Supplied information:
• • •

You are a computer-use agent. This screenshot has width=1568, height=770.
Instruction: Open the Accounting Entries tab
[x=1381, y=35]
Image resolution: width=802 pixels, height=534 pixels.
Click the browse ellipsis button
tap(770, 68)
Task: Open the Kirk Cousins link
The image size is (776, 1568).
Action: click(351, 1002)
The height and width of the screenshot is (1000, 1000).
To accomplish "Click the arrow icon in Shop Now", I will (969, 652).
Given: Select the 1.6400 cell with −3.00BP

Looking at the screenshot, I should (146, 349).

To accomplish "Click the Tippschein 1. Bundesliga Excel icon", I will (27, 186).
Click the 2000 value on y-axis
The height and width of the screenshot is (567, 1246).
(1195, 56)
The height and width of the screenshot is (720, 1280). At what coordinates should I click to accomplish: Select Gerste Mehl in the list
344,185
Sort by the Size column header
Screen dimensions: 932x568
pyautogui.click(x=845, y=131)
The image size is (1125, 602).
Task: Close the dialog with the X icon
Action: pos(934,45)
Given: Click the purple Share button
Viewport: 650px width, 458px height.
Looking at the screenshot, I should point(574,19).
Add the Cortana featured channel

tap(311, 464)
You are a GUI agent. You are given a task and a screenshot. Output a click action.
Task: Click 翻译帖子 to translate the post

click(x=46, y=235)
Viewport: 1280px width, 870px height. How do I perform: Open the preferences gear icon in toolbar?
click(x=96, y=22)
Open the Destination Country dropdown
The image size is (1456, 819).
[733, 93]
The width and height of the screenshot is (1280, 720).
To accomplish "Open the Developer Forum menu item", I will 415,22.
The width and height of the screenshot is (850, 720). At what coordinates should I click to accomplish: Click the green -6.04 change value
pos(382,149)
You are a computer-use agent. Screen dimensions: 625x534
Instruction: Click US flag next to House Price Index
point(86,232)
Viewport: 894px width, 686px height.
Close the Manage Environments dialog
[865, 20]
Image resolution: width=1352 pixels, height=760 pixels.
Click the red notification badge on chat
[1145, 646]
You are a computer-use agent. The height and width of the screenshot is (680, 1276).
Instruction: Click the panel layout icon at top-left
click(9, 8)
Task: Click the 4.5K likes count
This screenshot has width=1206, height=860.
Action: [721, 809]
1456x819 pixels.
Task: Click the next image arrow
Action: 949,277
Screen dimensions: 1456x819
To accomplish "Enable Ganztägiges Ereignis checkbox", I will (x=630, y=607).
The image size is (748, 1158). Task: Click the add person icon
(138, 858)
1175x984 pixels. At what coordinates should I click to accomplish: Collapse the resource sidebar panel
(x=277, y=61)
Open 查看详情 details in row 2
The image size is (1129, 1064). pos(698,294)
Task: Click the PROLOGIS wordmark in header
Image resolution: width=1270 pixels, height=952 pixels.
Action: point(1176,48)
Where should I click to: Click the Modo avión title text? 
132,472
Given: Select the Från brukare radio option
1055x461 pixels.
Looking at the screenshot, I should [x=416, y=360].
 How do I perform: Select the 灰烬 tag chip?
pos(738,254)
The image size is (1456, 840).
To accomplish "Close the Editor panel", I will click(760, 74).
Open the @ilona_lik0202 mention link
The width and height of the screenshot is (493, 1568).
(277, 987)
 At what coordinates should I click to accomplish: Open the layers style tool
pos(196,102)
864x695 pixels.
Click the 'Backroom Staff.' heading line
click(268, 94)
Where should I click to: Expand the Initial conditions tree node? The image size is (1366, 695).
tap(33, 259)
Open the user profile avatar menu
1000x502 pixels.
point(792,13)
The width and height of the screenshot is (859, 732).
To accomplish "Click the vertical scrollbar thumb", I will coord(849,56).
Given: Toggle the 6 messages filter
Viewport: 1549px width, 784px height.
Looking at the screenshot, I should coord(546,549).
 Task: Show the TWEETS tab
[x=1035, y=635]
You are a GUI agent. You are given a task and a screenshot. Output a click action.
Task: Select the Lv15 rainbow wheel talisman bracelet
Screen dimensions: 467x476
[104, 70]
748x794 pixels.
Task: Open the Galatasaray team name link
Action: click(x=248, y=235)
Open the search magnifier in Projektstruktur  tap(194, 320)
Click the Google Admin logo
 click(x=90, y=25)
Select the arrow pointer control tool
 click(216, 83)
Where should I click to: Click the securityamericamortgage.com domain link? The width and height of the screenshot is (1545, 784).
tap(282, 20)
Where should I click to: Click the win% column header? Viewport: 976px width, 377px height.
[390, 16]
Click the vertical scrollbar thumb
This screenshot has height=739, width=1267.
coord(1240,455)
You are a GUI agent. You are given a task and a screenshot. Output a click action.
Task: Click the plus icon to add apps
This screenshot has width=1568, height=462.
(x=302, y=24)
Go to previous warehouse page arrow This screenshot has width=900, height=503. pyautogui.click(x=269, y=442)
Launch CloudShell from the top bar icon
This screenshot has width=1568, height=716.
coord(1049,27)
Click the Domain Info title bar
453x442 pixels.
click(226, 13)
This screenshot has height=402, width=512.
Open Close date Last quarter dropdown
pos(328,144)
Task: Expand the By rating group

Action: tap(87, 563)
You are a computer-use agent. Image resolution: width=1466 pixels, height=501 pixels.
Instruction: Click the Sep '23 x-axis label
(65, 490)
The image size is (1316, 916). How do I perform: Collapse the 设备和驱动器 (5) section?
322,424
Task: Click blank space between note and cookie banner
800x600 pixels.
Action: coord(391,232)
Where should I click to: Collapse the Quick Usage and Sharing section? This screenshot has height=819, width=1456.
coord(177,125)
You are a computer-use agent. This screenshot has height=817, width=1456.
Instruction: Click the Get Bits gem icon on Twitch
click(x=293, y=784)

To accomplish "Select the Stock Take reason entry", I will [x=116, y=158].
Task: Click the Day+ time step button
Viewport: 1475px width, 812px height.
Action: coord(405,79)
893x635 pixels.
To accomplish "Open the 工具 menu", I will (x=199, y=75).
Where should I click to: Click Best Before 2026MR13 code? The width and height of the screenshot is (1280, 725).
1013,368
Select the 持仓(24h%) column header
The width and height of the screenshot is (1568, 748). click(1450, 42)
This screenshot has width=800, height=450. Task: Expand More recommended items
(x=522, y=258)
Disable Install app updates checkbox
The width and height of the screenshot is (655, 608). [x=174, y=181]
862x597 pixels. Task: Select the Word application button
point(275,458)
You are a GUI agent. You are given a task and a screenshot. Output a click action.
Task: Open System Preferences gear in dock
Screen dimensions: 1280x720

• • •

What the task asks:
Please turn the entries, starting with their first line and going on through the line containing "Action: click(351, 1002)", into a numbered list, omitting any blank lines.

Solved problem:
1. You are a computer-use agent. This screenshot has width=1568, height=770.
2. Instruction: Open the Accounting Entries tab
3. [x=1381, y=35]
4. Image resolution: width=802 pixels, height=534 pixels.
5. Click the browse ellipsis button
6. tap(770, 68)
7. Task: Open the Kirk Cousins link
8. The image size is (776, 1568).
9. Action: click(351, 1002)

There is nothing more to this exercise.